#### [GOAL]
Render the data from the line containing "効果音 (670, 72)" through the end of the data, inclusive, as a Markdown table with the columns Index and Content, skipping blank lines.

*** EXTRACTED DATA

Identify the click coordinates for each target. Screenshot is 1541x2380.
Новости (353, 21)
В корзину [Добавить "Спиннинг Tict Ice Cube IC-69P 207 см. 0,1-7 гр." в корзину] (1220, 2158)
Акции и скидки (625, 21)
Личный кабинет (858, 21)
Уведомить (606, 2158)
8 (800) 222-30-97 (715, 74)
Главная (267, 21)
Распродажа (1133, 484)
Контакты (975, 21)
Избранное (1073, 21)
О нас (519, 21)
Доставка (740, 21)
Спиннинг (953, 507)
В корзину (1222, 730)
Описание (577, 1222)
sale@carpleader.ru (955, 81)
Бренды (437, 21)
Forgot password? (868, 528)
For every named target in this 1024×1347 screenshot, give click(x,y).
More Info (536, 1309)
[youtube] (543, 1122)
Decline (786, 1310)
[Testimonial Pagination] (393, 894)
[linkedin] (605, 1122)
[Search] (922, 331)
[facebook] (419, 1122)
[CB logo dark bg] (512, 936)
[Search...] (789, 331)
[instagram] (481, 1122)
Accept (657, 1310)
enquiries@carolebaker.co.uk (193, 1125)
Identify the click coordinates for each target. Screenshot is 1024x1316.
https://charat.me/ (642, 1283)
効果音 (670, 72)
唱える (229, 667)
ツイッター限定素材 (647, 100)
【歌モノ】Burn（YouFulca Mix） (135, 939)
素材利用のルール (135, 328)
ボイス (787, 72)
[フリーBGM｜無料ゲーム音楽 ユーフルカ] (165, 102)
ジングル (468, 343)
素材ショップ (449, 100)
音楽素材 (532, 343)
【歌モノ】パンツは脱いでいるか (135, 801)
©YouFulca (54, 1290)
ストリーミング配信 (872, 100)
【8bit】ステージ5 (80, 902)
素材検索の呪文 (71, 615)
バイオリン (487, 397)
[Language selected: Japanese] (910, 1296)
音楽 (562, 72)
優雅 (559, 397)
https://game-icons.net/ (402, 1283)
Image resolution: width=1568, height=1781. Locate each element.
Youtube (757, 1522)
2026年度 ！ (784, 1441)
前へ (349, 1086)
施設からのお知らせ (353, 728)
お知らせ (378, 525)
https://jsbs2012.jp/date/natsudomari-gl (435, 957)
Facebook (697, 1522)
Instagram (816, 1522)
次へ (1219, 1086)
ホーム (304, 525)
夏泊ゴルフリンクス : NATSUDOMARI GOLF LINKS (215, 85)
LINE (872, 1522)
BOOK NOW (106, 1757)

******

#### [RESPONSE TO THIS EXERCISE]
| Index | Content |
|---|---|
| 1 | 効果音 (670, 72) |
| 2 | 唱える (229, 667) |
| 3 | ツイッター限定素材 (647, 100) |
| 4 | 【歌モノ】Burn（YouFulca Mix） (135, 939) |
| 5 | 素材利用のルール (135, 328) |
| 6 | ボイス (787, 72) |
| 7 | [フリーBGM｜無料ゲーム音楽 ユーフルカ] (165, 102) |
| 8 | ジングル (468, 343) |
| 9 | 素材ショップ (449, 100) |
| 10 | 音楽素材 (532, 343) |
| 11 | 【歌モノ】パンツは脱いでいるか (135, 801) |
| 12 | ©YouFulca (54, 1290) |
| 13 | ストリーミング配信 (872, 100) |
| 14 | 【8bit】ステージ5 (80, 902) |
| 15 | 素材検索の呪文 (71, 615) |
| 16 | バイオリン (487, 397) |
| 17 | [Language selected: Japanese] (910, 1296) |
| 18 | 音楽 (562, 72) |
| 19 | 優雅 (559, 397) |
| 20 | https://game-icons.net/ (402, 1283) |
| 21 | Image resolution: width=1568, height=1781. Locate each element. |
| 22 | Youtube (757, 1522) |
| 23 | 2026年度 ！ (784, 1441) |
| 24 | 前へ (349, 1086) |
| 25 | 施設からのお知らせ (353, 728) |
| 26 | お知らせ (378, 525) |
| 27 | https://jsbs2012.jp/date/natsudomari-gl (435, 957) |
| 28 | Facebook (697, 1522) |
| 29 | Instagram (816, 1522) |
| 30 | 次へ (1219, 1086) |
| 31 | ホーム (304, 525) |
| 32 | 夏泊ゴルフリンクス : NATSUDOMARI GOLF LINKS (215, 85) |
| 33 | LINE (872, 1522) |
| 34 | BOOK NOW (106, 1757) |